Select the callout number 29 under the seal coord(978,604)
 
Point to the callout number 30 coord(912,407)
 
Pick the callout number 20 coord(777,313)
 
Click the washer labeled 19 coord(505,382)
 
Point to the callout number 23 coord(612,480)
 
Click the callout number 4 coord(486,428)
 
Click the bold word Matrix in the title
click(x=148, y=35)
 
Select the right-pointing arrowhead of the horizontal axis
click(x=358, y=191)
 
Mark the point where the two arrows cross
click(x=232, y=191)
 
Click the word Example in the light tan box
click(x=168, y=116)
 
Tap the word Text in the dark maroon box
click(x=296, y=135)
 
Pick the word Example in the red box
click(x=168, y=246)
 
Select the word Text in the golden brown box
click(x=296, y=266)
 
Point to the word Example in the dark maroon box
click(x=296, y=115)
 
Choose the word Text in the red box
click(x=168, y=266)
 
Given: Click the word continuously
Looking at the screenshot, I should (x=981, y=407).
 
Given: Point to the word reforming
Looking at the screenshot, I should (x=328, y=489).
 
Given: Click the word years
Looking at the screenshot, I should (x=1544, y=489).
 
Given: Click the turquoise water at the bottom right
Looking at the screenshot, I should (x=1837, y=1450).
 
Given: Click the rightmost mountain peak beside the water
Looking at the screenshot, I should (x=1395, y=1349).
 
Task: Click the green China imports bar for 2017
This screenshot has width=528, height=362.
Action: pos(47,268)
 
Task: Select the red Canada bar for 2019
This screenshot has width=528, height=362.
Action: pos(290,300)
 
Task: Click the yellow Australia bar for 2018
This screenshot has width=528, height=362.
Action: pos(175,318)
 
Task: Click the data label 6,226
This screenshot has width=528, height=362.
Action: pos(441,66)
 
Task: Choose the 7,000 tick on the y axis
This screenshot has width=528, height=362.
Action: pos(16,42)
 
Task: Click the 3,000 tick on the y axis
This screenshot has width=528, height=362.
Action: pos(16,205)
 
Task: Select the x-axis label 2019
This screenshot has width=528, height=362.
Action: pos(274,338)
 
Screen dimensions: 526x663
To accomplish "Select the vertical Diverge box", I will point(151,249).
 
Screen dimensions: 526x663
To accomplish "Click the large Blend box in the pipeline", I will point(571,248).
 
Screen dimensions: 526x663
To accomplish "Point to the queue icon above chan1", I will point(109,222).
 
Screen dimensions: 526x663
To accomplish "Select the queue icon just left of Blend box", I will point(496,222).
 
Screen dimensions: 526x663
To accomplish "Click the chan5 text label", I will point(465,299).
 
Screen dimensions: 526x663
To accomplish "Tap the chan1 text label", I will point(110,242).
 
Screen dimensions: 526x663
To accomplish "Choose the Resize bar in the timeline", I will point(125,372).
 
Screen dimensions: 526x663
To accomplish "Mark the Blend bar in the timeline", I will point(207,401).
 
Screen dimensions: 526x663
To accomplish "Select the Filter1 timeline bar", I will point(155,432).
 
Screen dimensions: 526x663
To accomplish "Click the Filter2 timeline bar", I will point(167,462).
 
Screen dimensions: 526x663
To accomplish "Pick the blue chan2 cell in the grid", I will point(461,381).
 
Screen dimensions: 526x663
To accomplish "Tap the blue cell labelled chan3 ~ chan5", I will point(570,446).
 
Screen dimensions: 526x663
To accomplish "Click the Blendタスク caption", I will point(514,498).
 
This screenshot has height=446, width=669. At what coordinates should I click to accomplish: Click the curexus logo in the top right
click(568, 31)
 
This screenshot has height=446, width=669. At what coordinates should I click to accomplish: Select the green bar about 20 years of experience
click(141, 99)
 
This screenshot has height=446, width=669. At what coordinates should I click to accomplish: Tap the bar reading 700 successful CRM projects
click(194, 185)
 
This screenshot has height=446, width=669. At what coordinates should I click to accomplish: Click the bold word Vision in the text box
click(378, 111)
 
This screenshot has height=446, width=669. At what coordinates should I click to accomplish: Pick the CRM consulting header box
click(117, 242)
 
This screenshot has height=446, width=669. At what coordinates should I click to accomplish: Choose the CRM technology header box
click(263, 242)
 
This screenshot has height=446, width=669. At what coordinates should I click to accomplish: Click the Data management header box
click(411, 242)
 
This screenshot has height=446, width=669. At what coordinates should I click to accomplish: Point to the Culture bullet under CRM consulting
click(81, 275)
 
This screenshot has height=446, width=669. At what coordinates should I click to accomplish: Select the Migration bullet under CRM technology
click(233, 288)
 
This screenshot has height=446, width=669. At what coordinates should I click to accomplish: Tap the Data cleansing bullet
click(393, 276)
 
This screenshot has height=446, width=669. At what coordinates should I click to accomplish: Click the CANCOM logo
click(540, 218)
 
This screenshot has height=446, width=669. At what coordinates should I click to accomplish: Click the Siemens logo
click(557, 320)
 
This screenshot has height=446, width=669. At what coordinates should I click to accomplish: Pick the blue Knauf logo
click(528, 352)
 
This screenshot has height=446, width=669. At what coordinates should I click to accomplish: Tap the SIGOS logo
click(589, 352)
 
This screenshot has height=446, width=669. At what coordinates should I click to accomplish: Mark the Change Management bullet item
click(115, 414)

REQUIRED TASK » Convert all the lines above into a JSON list of strings, one string per line, with blank lines left out.

REPLY »
[
  "Select the callout number 29 under the seal coord(978,604)",
  "Point to the callout number 30 coord(912,407)",
  "Pick the callout number 20 coord(777,313)",
  "Click the washer labeled 19 coord(505,382)",
  "Point to the callout number 23 coord(612,480)",
  "Click the callout number 4 coord(486,428)",
  "Click the bold word Matrix in the title",
  "click(x=148, y=35)",
  "Select the right-pointing arrowhead of the horizontal axis",
  "click(x=358, y=191)",
  "Mark the point where the two arrows cross",
  "click(x=232, y=191)",
  "Click the word Example in the light tan box",
  "click(x=168, y=116)",
  "Tap the word Text in the dark maroon box",
  "click(x=296, y=135)",
  "Pick the word Example in the red box",
  "click(x=168, y=246)",
  "Select the word Text in the golden brown box",
  "click(x=296, y=266)",
  "Point to the word Example in the dark maroon box",
  "click(x=296, y=115)",
  "Choose the word Text in the red box",
  "click(x=168, y=266)",
  "Given: Click the word continuously",
  "Looking at the screenshot, I should (x=981, y=407).",
  "Given: Point to the word reforming",
  "Looking at the screenshot, I should (x=328, y=489).",
  "Given: Click the word years",
  "Looking at the screenshot, I should (x=1544, y=489).",
  "Given: Click the turquoise water at the bottom right",
  "Looking at the screenshot, I should (x=1837, y=1450).",
  "Given: Click the rightmost mountain peak beside the water",
  "Looking at the screenshot, I should (x=1395, y=1349).",
  "Task: Click the green China imports bar for 2017",
  "This screenshot has width=528, height=362.",
  "Action: pos(47,268)",
  "Task: Select the red Canada bar for 2019",
  "This screenshot has width=528, height=362.",
  "Action: pos(290,300)",
  "Task: Click the yellow Australia bar for 2018",
  "This screenshot has width=528, height=362.",
  "Action: pos(175,318)",
  "Task: Click the data label 6,226",
  "This screenshot has width=528, height=362.",
  "Action: pos(441,66)",
  "Task: Choose the 7,000 tick on the y axis",
  "This screenshot has width=528, height=362.",
  "Action: pos(16,42)",
  "Task: Click the 3,000 tick on the y axis",
  "This screenshot has width=528, height=362.",
  "Action: pos(16,205)",
  "Task: Select the x-axis label 2019",
  "This screenshot has width=528, height=362.",
  "Action: pos(274,338)",
  "Screen dimensions: 526x663",
  "To accomplish \"Select the vertical Diverge box\", I will point(151,249).",
  "Screen dimensions: 526x663",
  "To accomplish \"Click the large Blend box in the pipeline\", I will point(571,248).",
  "Screen dimensions: 526x663",
  "To accomplish \"Point to the queue icon above chan1\", I will point(109,222).",
  "Screen dimensions: 526x663",
  "To accomplish \"Select the queue icon just left of Blend box\", I will point(496,222).",
  "Screen dimensions: 526x663",
  "To accomplish \"Click the chan5 text label\", I will point(465,299).",
  "Screen dimensions: 526x663",
  "To accomplish \"Tap the chan1 text label\", I will point(110,242).",
  "Screen dimensions: 526x663",
  "To accomplish \"Choose the Resize bar in the timeline\", I will point(125,372).",
  "Screen dimensions: 526x663",
  "To accomplish \"Mark the Blend bar in the timeline\", I will point(207,401).",
  "Screen dimensions: 526x663",
  "To accomplish \"Select the Filter1 timeline bar\", I will point(155,432).",
  "Screen dimensions: 526x663",
  "To accomplish \"Click the Filter2 timeline bar\", I will point(167,462).",
  "Screen dimensions: 526x663",
  "To accomplish \"Pick the blue chan2 cell in the grid\", I will point(461,381).",
  "Screen dimensions: 526x663",
  "To accomplish \"Tap the blue cell labelled chan3 ~ chan5\", I will point(570,446).",
  "Screen dimensions: 526x663",
  "To accomplish \"Click the Blendタスク caption\", I will point(514,498).",
  "This screenshot has height=446, width=669. At what coordinates should I click to accomplish: Click the curexus logo in the top right",
  "click(568, 31)",
  "This screenshot has height=446, width=669. At what coordinates should I click to accomplish: Select the green bar about 20 years of experience",
  "click(141, 99)",
  "This screenshot has height=446, width=669. At what coordinates should I click to accomplish: Tap the bar reading 700 successful CRM projects",
  "click(194, 185)",
  "This screenshot has height=446, width=669. At what coordinates should I click to accomplish: Click the bold word Vision in the text box",
  "click(378, 111)",
  "This screenshot has height=446, width=669. At what coordinates should I click to accomplish: Pick the CRM consulting header box",
  "click(117, 242)",
  "This screenshot has height=446, width=669. At what coordinates should I click to accomplish: Choose the CRM technology header box",
  "click(263, 242)",
  "This screenshot has height=446, width=669. At what coordinates should I click to accomplish: Click the Data management header box",
  "click(411, 242)",
  "This screenshot has height=446, width=669. At what coordinates should I click to accomplish: Point to the Culture bullet under CRM consulting",
  "click(81, 275)",
  "This screenshot has height=446, width=669. At what coordinates should I click to accomplish: Select the Migration bullet under CRM technology",
  "click(233, 288)",
  "This screenshot has height=446, width=669. At what coordinates should I click to accomplish: Tap the Data cleansing bullet",
  "click(393, 276)",
  "This screenshot has height=446, width=669. At what coordinates should I click to accomplish: Click the CANCOM logo",
  "click(540, 218)",
  "This screenshot has height=446, width=669. At what coordinates should I click to accomplish: Click the Siemens logo",
  "click(557, 320)",
  "This screenshot has height=446, width=669. At what coordinates should I click to accomplish: Pick the blue Knauf logo",
  "click(528, 352)",
  "This screenshot has height=446, width=669. At what coordinates should I click to accomplish: Tap the SIGOS logo",
  "click(589, 352)",
  "This screenshot has height=446, width=669. At what coordinates should I click to accomplish: Mark the Change Management bullet item",
  "click(115, 414)"
]